Reproduce the case background below, about Tyree Ferrell's murder conviction, in full and word for word.

» **EXCERPT**:
---*---
526 P.3d 110
Cal.2023Background
- During a gang-related fistfight, Tyree Ferrell shot a handgun; Lawrence Rawlings (a friend) was killed. Witnesses differed: some said Ferrell fired toward people; others and Ferrell claimed he fired a warning shot skyward and the fatal shot was accidental.
- Ferrell, tried as an adult, was convicted of second degree murder and a Penal Code §12022.53(d) enhancement (personally and intentionally discharged a firearm causing death). Sentence: 40 years to life plus enhancement.
- Jury was instructed on express malice, implied malice, and a second-degree felony-murder theory based on willfully discharging a firearm in violation of §246.3.
- After Ferrell’s conviction became final, the California Supreme Court decided People v. Chun, holding assaultive felonies (including §246.3 discharges) cannot support felony-murder because they merge with the homicide.
---*---
» **RAW DATA**:

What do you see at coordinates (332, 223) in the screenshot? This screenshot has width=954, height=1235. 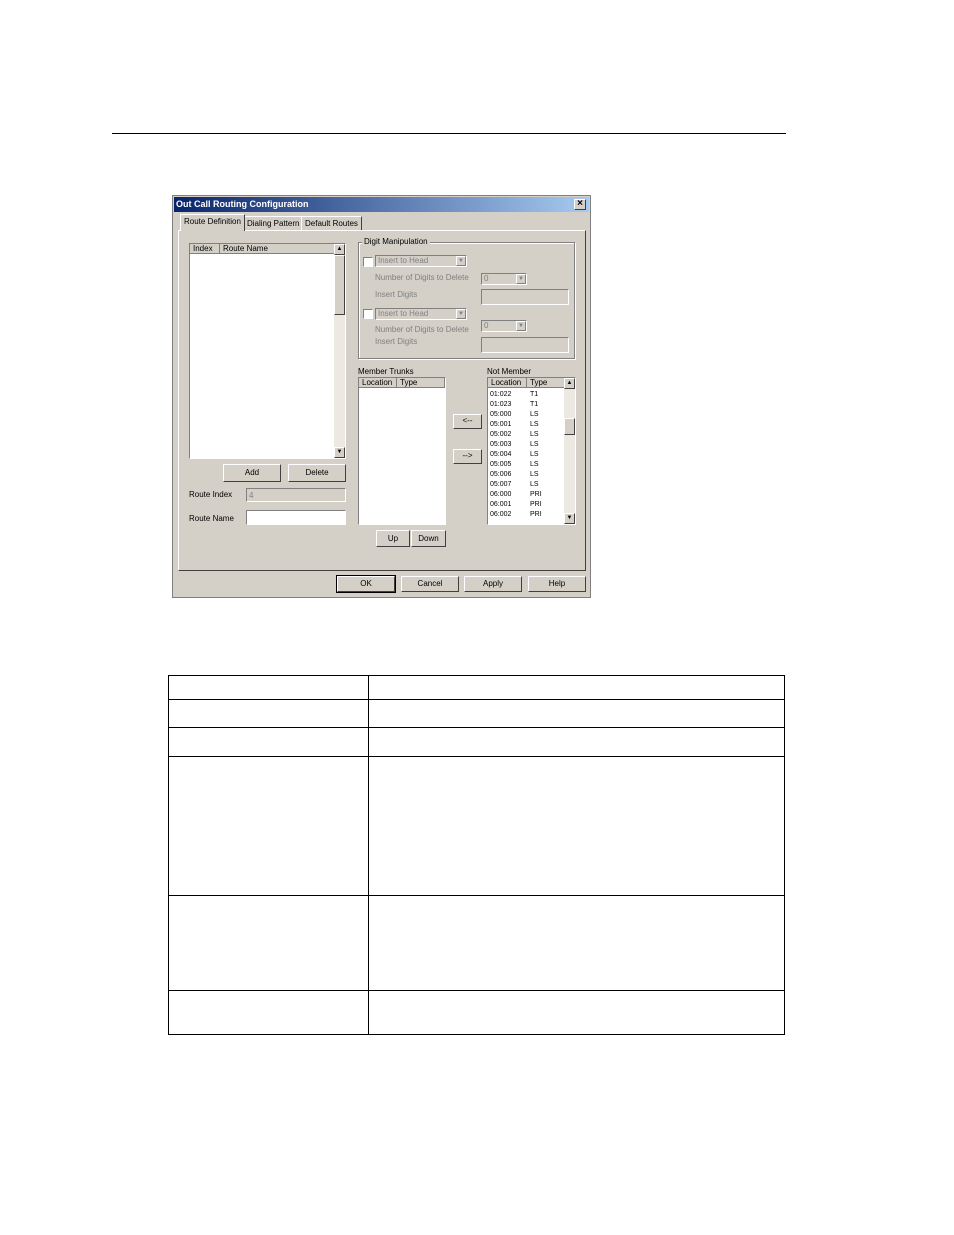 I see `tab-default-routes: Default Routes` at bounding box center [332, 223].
---*---
» **RESULT FOR THIS TASK**:
526 P.3d 110
Cal.2023Background
- During a gang-related fistfight, Tyree Ferrell shot a handgun; Lawrence Rawlings (a friend) was killed. Witnesses differed: some said Ferrell fired toward people; others and Ferrell claimed he fired a warning shot skyward and the fatal shot was accidental.
- Ferrell, tried as an adult, was convicted of second degree murder and a Penal Code §12022.53(d) enhancement (personally and intentionally discharged a firearm causing death). Sentence: 40 years to life plus enhancement.
- Jury was instructed on express malice, implied malice, and a second-degree felony-murder theory based on willfully discharging a firearm in violation of §246.3.
- After Ferrell’s conviction became final, the California Supreme Court decided People v. Chun, holding assaultive felonies (including §246.3 discharges) cannot support felony-murder because they merge with the homicide.